Objectives –
a: Using the numbered list, explain why the writer asks readers to brush their teeth with bottled water for a week.
b: List every everyday task that the numbered list says adventurous readers should do using only bottled water for a week.
c: According to the numbered list, what is still in Spanish on the English-language Telemundo?

**** Supplied text

6. Telemundo...In English-So I’m not really surprised that they have TV in Africa. Nor am I surprised that they have “Junk TV” or Telemundo. However, I was surprised that they have Telemundo in English here. The signs and things on the screen are still in Spanish though. 
7.  The People Of Flint, MI (and any other place in the US with lead infested pipes) Have It More Difficult Than Some Africans- I know this is a VERY strange thing to say but I am a graduate of THEE Social Justice HBCU, Philander Smith College, so I had to mention something about social justice (and issue you a call to action since I never stop serving others). I said this one particularly because I have to brush my teeth with bottled water while I am here. Have you ever brushed your teeth with bottled water? Do you know how difficult that is when you’re used to being able to turn on the tap? I want you to try it for one week. Seven full days. Brush your teeth with bottled water because we often don’t understand what we don’t experience (and if you’re really adventurous don’t use your tap at all for a week--use only bottled water for cooking, cleaning, bathing, brushing, washing clothes, washing hair, etc. Save the receipts and find out how expensive and unrealistic it is to do everyday). Once you have, I want you to contact your senators and representatives in Washington DC. Tell them about your experience and how no Americans should have to live that way. Push them to create legislation to rectify this issue. If you don’t think this works or will work, I encourage you to watch the movie “Toilet: Ek Prem Katha.” It’s in Hindi but there are subtitles in English. You’ll understand after you watch.

********
**** Given data

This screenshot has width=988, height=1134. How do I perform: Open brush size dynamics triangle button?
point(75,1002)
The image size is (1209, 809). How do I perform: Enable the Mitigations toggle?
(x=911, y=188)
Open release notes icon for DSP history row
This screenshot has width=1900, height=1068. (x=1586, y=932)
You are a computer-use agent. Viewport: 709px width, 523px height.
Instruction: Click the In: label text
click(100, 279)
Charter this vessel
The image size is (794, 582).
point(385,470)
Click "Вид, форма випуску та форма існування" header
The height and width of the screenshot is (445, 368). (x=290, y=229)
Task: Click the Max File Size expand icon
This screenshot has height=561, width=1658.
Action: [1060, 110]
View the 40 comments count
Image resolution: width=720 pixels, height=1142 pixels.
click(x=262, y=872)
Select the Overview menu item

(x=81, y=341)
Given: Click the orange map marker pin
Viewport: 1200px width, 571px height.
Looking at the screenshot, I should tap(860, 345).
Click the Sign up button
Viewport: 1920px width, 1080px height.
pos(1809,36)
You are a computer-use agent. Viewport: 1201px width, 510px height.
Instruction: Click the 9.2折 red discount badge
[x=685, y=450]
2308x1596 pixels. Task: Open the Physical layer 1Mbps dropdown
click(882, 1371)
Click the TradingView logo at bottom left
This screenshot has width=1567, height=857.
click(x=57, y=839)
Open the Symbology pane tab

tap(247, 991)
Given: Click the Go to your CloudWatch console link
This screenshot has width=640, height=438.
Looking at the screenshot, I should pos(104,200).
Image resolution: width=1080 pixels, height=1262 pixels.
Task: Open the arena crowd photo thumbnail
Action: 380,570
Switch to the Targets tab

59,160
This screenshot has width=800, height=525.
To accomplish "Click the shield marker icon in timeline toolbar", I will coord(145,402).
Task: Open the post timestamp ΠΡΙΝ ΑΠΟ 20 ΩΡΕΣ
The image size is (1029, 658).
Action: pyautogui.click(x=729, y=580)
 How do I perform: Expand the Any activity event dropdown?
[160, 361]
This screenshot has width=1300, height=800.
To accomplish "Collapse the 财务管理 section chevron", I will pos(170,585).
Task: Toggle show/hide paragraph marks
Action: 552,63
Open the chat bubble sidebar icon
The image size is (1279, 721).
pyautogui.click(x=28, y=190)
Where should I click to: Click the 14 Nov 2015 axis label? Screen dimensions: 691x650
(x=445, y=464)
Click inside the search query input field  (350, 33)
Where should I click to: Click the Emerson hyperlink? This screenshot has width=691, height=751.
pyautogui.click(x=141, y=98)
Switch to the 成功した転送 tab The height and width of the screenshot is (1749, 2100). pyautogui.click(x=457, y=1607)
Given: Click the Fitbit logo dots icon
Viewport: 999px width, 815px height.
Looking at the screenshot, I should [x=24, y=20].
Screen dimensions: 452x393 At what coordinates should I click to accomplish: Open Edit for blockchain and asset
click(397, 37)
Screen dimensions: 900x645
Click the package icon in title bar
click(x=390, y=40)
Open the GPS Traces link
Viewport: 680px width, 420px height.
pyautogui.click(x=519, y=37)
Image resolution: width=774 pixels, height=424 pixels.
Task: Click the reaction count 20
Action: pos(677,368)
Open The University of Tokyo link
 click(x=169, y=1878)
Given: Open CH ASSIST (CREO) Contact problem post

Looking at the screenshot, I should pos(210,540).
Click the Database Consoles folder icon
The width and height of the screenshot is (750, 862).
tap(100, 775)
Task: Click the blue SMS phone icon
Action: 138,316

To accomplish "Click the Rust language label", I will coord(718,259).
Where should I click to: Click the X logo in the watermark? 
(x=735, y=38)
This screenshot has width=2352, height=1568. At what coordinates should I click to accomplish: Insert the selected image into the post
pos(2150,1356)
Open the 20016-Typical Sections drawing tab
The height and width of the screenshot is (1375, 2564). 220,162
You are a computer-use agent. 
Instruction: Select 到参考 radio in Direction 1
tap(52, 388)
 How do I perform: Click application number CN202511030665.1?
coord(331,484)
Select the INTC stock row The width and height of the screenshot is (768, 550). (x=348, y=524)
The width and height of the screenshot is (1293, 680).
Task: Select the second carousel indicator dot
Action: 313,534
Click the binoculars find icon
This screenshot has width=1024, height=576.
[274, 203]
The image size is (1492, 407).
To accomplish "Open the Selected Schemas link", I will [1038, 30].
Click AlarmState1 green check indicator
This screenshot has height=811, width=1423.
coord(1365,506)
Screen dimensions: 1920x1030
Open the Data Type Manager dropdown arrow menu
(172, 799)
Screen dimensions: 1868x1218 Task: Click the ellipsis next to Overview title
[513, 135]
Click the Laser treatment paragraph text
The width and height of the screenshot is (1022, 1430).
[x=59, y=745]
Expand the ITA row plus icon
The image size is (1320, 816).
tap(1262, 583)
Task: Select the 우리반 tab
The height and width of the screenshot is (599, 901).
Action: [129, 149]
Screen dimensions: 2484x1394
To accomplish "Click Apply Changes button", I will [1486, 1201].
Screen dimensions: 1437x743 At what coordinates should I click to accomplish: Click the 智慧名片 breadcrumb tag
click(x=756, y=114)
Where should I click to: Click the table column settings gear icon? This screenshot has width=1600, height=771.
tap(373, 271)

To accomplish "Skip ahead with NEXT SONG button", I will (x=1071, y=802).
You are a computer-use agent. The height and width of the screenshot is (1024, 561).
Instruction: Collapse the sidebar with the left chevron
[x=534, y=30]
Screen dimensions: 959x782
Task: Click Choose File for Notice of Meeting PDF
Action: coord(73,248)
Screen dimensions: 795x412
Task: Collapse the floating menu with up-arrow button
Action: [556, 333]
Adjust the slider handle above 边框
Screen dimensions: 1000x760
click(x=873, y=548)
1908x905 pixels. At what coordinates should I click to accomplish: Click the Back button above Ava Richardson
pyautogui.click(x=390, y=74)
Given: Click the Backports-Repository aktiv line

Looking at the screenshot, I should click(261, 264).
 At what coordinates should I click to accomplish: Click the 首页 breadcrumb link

********

Replies –
a: The writer believes we often don't understand what we don't experience. Brushing with bottled water for seven days lets readers feel how hard it is to go without safe tap water.

b: Cooking, cleaning, bathing, brushing, washing clothes, and washing hair.

c: The signs and things on the screen.